- Recorded data:
== Segment start ==

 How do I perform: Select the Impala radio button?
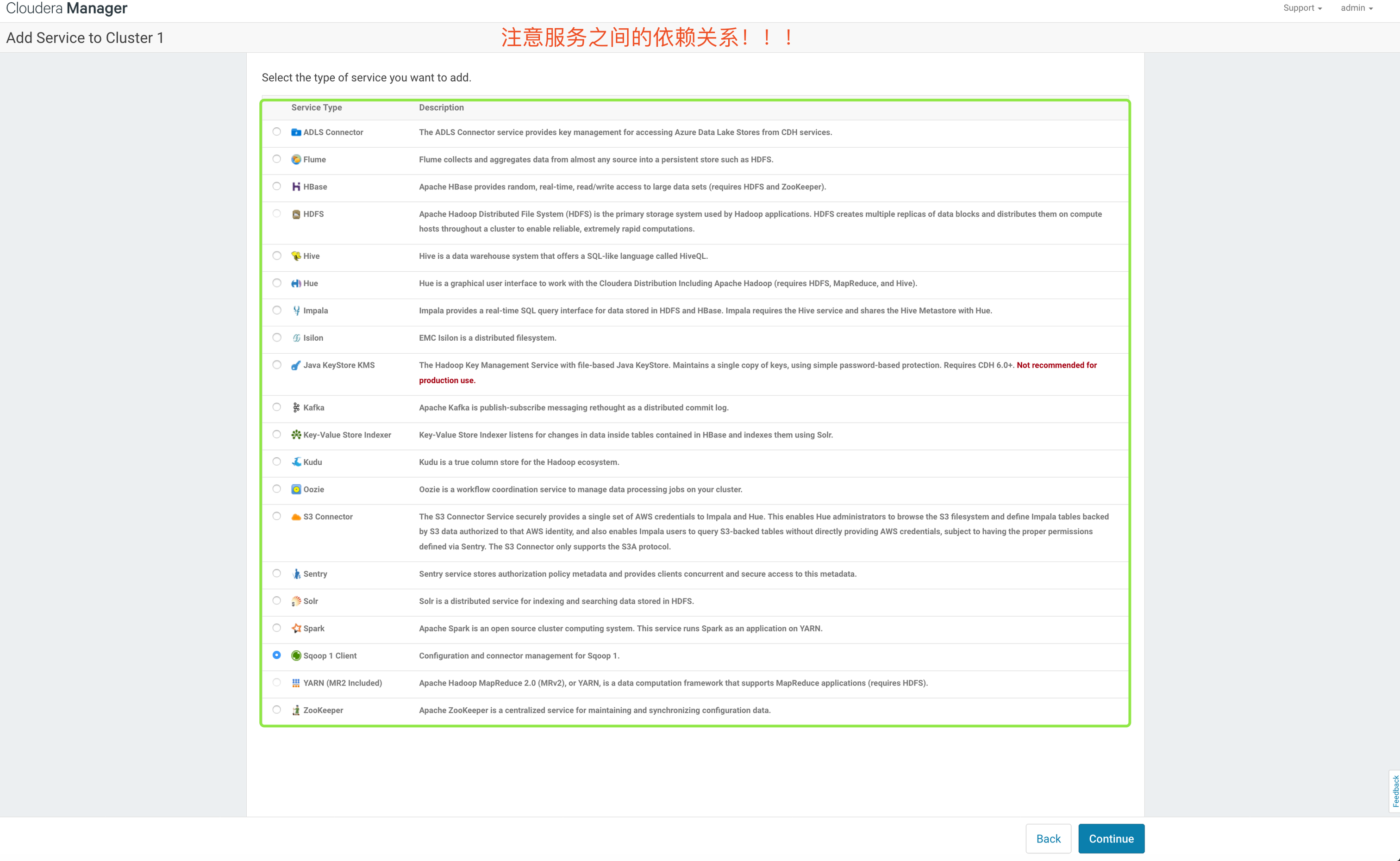(x=277, y=310)
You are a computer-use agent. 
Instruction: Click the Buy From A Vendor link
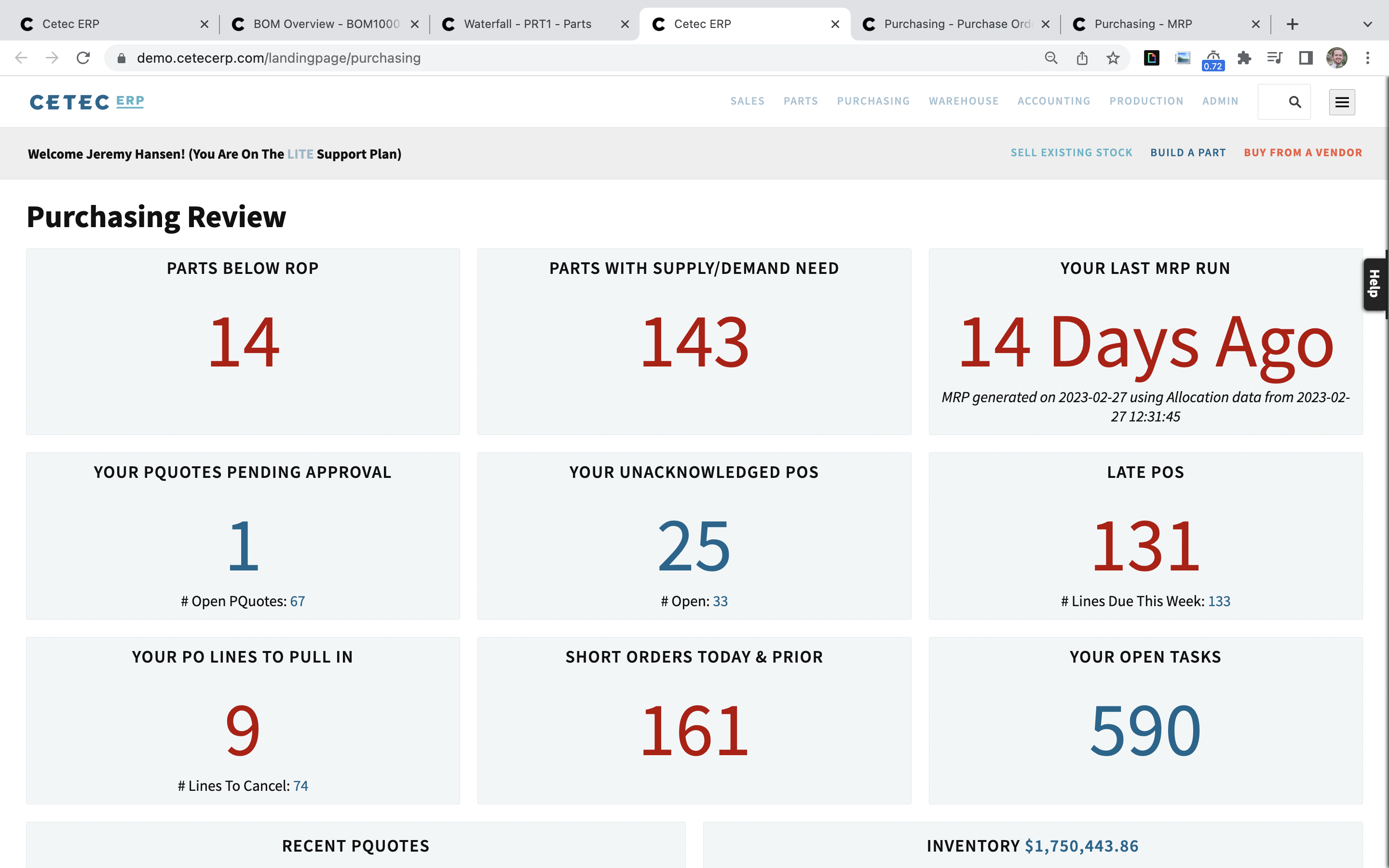(x=1303, y=153)
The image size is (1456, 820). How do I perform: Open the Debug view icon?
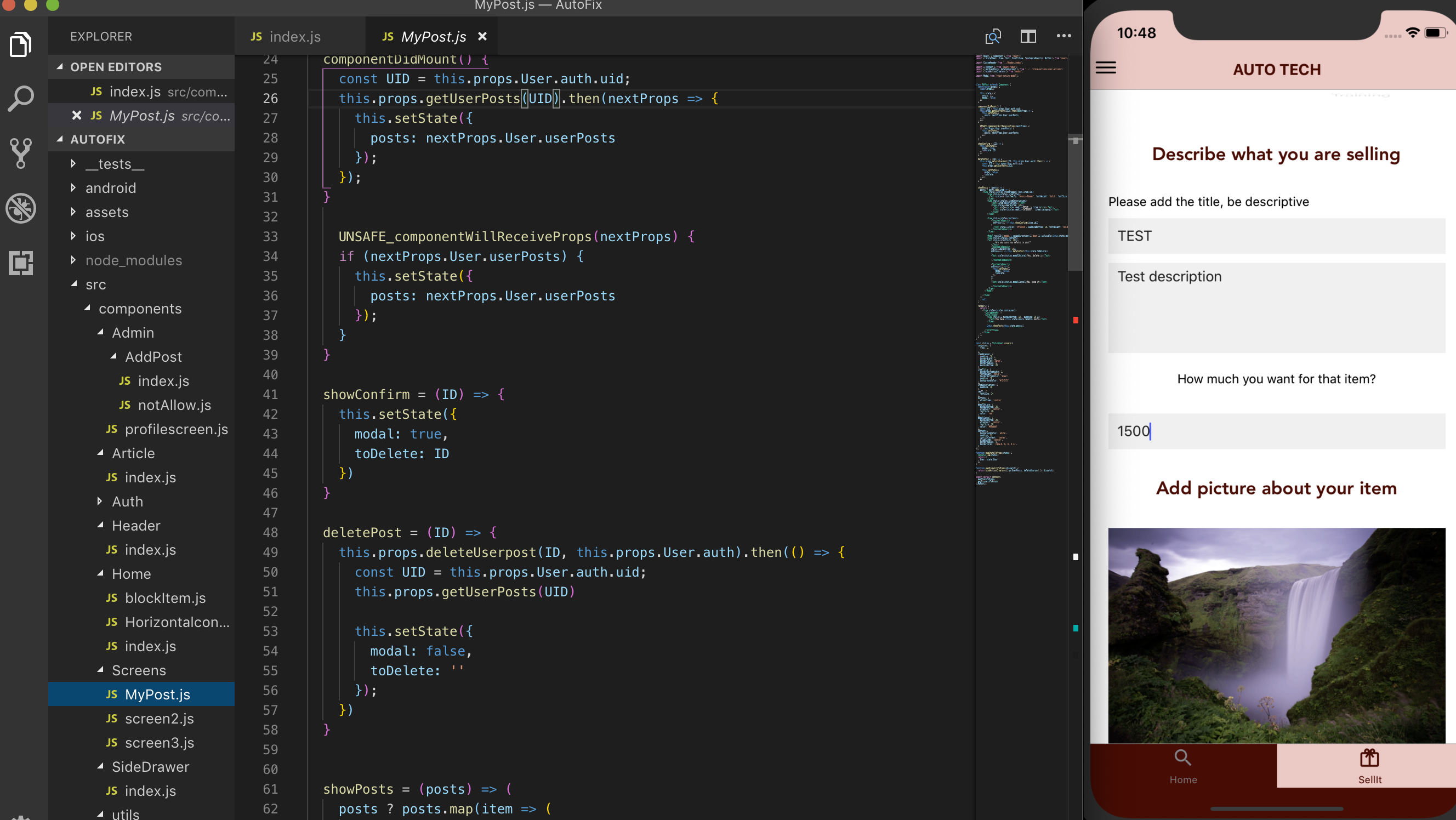(x=21, y=208)
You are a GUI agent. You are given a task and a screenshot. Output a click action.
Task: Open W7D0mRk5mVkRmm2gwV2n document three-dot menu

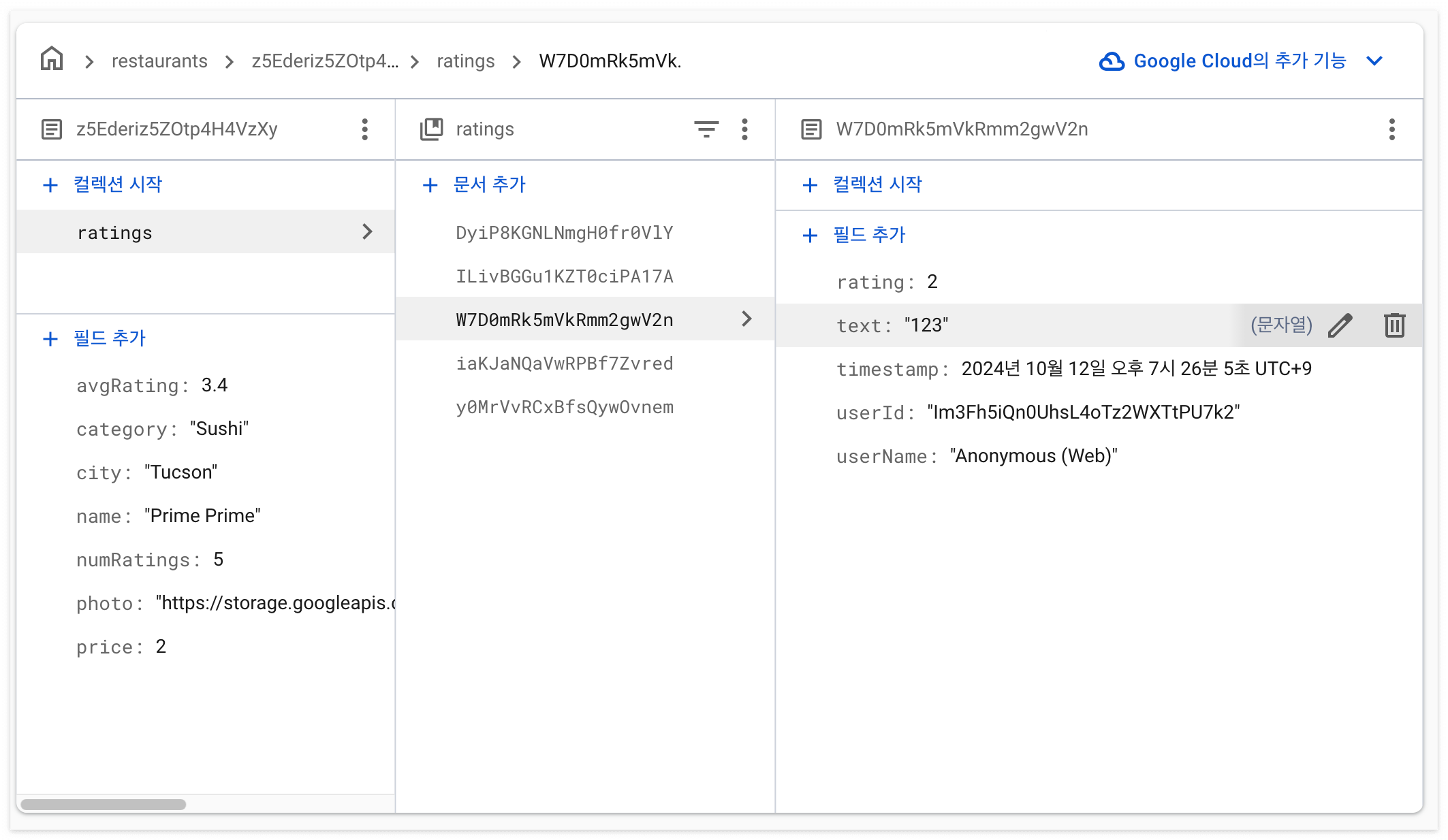(x=1391, y=129)

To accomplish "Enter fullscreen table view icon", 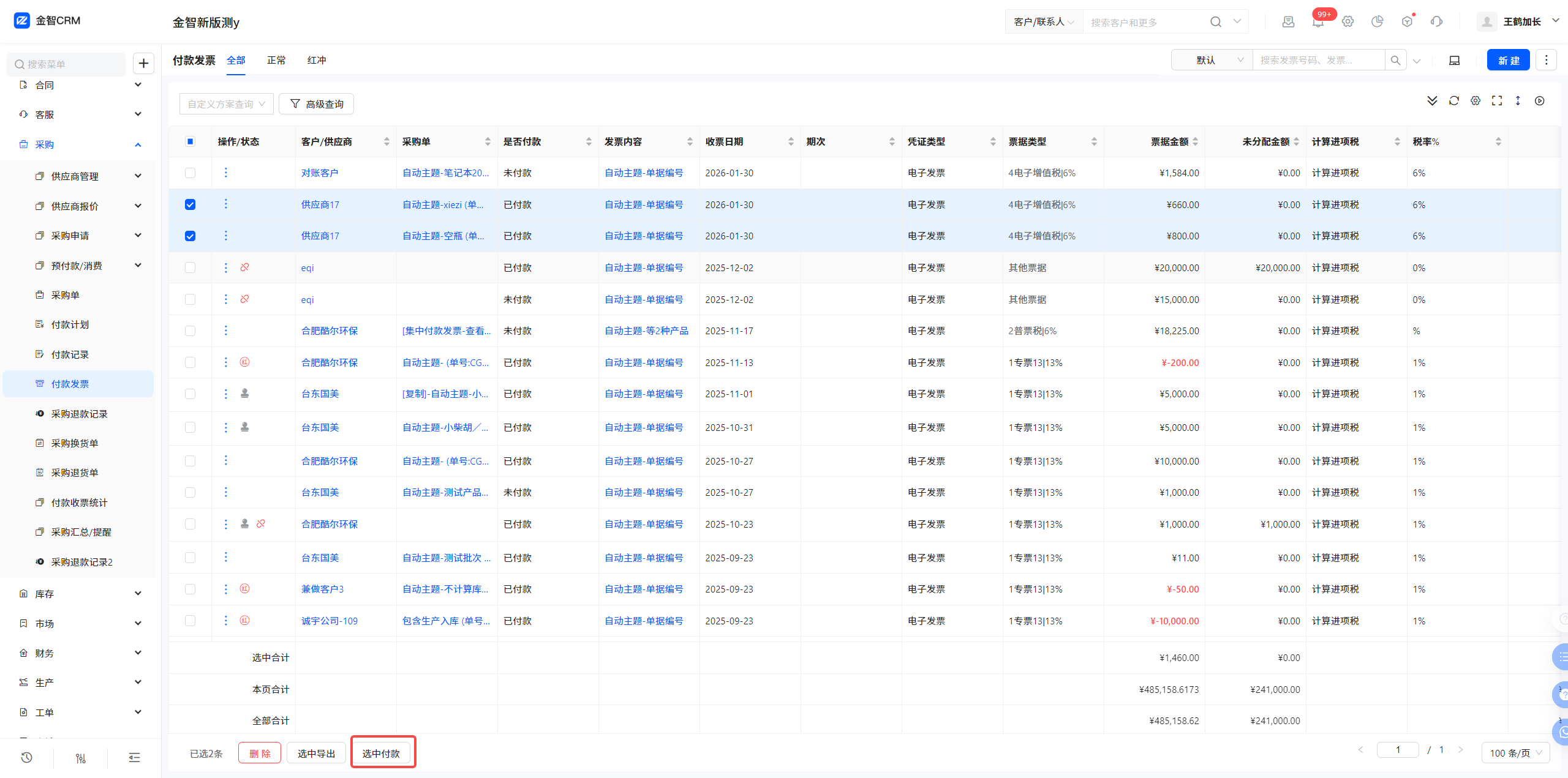I will point(1497,101).

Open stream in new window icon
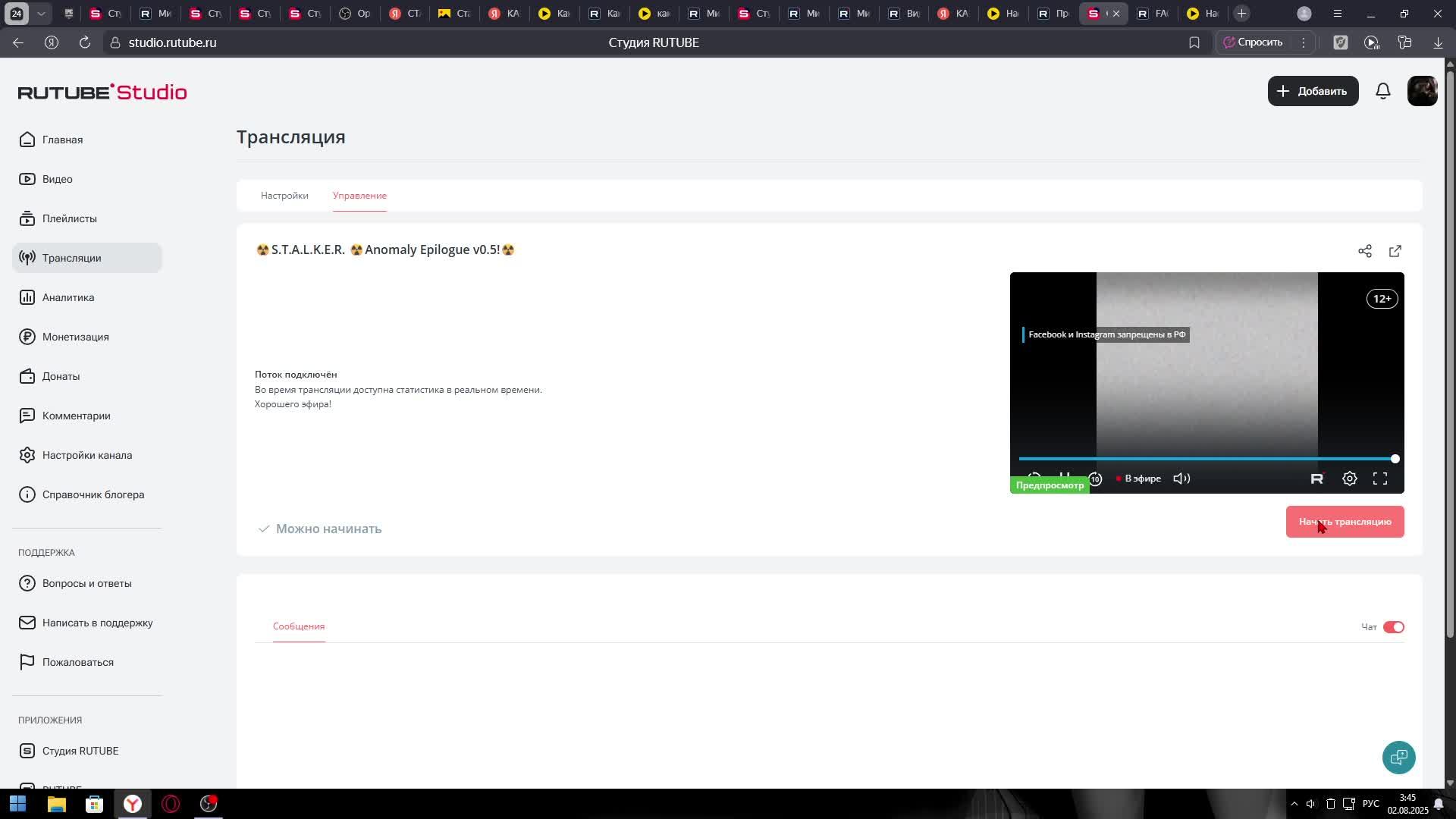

== Segment end ==

- Exercise details: From the records above, pull every line that has the string "agent" and copy it.

- Result of the task:
You are a computer-use agent. 
You are a GUI agent. You are given a task and a screenshot. Output a click action.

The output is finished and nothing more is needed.